Water as human right’ campaign gets global Protestant backing

Published July 6, 2010

“Preserving the world’s water resources, and securing access to water for all, is one of the greatest challenges we face,” says the Ecumenical Water Network.

Grand Rapids/Geneva
Church-backed campaigners on water issues say they have received a boost from a global body representing 80 million Protestants that has called on its members to support access to water as a basic human right.

"Preserving the world’s water resources, and securing access to water for all, is one of the greatest challenges we face," Maike Gorsboth, the Geneva-based coordinator of the secretariat of the Ecumenical Water Network told ENInews.

Gorsboth was speaking after the World Communion of Reformed Churches at its June 18 to 28 founding meeting in Grand Rapids, Michigan, urged its churches to support and adopt a declaration on "Water as a Human Right and a Public Good".

The declaration, drawn up by Swiss and Brazilian churches, urges that "the human right to water be recognized at the local and international level in the same way as the right to adequate food".

It says nations should guarantee everyone access to drinking water, fixing an affordable price, and involve local authorities and communities in decisions on the use of water resources.

"Water is a pressing global concern related to life, dignity, peace and justice," said Gorsboth.

"Hopefully, the WCRC’s recognition of the ecumenical declaration will further strengthen churches’ commitment to this issue."

With some 230 churches in 108 countries, the new Reformed body was formed as a merger of the World Alliance of Reformed Churches and the Reformed Ecumenical Council.

"Everybody from the global North to the global South, India to Africa, Australia to the United States and to Europe, all of them have water concerns," Chukwuemeka Oji from the Ecumenical Water Network told ENInews at the Grand Rapids meeting.

"I hail from Niger Delta region of Nigeria, where there is so much environmental degradation, and so much pollution of the water," through oil exploitation, said Oji.

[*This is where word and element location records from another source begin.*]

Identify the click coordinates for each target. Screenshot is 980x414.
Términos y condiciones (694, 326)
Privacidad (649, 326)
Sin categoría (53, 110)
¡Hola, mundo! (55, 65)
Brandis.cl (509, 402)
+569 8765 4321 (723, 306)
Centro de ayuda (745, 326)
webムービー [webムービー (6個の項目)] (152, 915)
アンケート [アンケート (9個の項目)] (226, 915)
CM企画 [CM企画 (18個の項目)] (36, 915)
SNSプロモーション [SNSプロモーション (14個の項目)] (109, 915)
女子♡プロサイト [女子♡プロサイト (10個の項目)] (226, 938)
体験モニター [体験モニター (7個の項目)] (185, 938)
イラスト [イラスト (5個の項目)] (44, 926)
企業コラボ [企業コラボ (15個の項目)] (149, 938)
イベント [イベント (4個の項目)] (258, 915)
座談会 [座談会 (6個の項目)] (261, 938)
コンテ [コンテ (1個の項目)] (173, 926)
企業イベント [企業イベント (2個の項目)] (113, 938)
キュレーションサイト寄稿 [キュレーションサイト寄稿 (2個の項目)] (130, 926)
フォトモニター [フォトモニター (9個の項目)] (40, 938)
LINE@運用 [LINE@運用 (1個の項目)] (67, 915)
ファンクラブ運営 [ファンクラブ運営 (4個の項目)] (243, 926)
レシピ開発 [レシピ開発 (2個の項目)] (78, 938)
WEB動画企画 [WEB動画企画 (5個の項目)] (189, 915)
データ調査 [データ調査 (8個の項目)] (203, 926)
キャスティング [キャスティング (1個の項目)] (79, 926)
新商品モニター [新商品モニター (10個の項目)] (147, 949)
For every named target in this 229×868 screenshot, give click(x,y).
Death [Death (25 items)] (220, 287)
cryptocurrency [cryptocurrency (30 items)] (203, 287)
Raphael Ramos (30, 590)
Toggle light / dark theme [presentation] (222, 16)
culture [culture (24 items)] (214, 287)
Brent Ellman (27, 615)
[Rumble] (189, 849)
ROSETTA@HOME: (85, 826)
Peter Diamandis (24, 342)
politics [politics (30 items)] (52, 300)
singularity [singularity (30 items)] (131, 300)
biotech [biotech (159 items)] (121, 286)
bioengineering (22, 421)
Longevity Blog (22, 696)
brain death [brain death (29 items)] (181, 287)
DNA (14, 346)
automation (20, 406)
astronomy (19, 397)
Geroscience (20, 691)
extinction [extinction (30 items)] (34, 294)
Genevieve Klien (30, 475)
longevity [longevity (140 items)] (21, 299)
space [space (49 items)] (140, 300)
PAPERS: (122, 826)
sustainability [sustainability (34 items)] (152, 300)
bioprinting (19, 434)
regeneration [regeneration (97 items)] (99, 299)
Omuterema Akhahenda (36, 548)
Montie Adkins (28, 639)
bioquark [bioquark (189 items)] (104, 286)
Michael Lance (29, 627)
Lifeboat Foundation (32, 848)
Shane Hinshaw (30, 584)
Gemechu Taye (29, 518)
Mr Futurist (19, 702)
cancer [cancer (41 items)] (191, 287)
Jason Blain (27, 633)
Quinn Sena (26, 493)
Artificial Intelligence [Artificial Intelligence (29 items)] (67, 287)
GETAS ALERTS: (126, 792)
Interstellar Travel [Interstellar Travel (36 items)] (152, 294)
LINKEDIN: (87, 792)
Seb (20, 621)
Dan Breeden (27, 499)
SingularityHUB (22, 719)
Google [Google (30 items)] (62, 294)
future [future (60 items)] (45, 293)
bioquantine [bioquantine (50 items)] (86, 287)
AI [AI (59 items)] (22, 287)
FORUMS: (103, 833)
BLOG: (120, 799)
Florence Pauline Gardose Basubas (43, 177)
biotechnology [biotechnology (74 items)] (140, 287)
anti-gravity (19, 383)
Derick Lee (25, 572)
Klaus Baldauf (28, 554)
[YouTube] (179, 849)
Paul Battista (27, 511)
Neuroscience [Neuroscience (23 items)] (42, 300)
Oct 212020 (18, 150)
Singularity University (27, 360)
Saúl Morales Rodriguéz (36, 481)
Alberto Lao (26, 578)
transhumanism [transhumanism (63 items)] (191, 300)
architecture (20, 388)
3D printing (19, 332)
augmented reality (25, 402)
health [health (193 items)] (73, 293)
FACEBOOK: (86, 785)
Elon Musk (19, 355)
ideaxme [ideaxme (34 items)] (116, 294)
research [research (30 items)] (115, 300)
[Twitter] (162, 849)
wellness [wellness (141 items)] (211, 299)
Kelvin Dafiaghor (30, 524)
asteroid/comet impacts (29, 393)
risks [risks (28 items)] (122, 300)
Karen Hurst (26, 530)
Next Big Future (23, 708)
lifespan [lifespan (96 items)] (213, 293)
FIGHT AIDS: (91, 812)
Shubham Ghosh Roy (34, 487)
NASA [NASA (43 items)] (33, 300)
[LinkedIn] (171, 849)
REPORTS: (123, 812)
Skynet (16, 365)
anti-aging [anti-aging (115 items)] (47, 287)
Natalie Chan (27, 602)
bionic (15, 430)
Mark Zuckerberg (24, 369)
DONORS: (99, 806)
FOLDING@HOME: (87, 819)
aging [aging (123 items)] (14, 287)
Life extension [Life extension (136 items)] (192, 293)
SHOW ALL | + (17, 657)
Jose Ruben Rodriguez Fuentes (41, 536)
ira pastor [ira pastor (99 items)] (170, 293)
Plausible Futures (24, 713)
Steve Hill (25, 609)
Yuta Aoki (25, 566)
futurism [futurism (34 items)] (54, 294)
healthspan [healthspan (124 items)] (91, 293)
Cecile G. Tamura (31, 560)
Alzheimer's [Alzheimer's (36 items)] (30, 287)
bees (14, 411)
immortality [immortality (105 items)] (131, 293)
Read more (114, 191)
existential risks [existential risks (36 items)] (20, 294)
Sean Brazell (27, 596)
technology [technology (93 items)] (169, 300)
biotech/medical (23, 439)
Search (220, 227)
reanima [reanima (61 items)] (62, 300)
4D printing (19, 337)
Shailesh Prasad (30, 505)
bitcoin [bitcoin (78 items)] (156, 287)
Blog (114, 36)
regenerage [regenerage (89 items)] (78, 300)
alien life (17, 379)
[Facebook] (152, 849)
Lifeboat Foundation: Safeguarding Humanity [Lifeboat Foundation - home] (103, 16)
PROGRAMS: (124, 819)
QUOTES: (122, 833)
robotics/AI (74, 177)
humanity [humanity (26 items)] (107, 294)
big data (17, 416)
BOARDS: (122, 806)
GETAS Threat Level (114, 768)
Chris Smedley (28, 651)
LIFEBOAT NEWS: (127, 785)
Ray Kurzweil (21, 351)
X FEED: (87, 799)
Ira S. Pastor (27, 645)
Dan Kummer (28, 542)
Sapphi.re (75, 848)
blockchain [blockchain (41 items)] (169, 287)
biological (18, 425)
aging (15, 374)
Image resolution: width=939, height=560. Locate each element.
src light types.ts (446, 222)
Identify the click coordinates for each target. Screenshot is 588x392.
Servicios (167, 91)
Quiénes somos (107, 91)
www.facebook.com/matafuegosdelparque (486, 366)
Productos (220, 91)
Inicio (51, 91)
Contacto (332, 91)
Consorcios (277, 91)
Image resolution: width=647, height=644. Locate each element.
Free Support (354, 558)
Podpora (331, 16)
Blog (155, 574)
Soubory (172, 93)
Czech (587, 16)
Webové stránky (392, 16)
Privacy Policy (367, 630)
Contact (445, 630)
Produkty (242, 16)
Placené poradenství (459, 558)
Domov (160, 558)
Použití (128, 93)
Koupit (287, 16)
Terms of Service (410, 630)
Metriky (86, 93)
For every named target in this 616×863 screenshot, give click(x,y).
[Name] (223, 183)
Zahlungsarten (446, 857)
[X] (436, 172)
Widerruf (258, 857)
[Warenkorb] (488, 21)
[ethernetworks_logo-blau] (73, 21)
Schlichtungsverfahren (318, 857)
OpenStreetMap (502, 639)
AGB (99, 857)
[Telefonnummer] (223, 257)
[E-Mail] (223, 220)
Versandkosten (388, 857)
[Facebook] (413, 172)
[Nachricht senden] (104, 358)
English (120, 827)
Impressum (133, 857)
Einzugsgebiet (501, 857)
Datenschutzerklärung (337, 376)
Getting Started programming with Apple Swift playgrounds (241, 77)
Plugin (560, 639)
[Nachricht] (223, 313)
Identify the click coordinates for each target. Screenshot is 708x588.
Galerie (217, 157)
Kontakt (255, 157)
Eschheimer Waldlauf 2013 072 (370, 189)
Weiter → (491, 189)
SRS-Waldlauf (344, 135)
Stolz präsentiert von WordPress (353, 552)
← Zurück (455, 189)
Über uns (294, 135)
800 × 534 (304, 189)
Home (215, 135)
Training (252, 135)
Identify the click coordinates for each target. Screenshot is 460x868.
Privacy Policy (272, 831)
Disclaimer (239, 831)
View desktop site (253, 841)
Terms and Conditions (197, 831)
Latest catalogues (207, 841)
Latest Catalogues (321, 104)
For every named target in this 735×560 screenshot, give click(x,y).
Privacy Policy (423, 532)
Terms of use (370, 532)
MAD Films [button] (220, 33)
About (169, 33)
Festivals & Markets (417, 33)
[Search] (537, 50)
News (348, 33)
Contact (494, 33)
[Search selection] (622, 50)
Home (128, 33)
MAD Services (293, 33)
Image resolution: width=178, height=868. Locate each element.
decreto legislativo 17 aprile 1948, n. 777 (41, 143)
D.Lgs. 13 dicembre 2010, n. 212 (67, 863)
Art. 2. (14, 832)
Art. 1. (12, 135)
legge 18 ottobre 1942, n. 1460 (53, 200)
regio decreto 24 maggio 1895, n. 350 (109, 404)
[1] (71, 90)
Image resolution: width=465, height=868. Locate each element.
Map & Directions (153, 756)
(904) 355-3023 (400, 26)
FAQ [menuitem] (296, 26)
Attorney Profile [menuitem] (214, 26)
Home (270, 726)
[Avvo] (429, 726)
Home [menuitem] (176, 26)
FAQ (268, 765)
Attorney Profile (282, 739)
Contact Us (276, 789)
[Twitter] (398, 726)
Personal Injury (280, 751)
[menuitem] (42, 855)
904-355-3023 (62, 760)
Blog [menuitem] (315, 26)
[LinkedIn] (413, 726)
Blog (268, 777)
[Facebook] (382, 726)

He belongs to the Presbyterian Church of Nigeria’s "Preach Water Foundation", launched in December 2009, which works to raise awareness on water issues.

The Ecumenical Water Network was formed by Christian agencies and movements to raise the awareness of churches about the urgency of issues linked to water.

About 1.1 million people in the world lack access to clean water, said Oji.

The United Nations’ Millennium Development Goals call for the proportion of people without sustainable access to safe drinking water and basic sanitation to be halved by 2015.

Gorsboth said the water network is planning a campaign for 2011 to highlight the links between water and a "just peace". It is intended to contribute to an international church "peace convocation" in Jamaica in May 2011.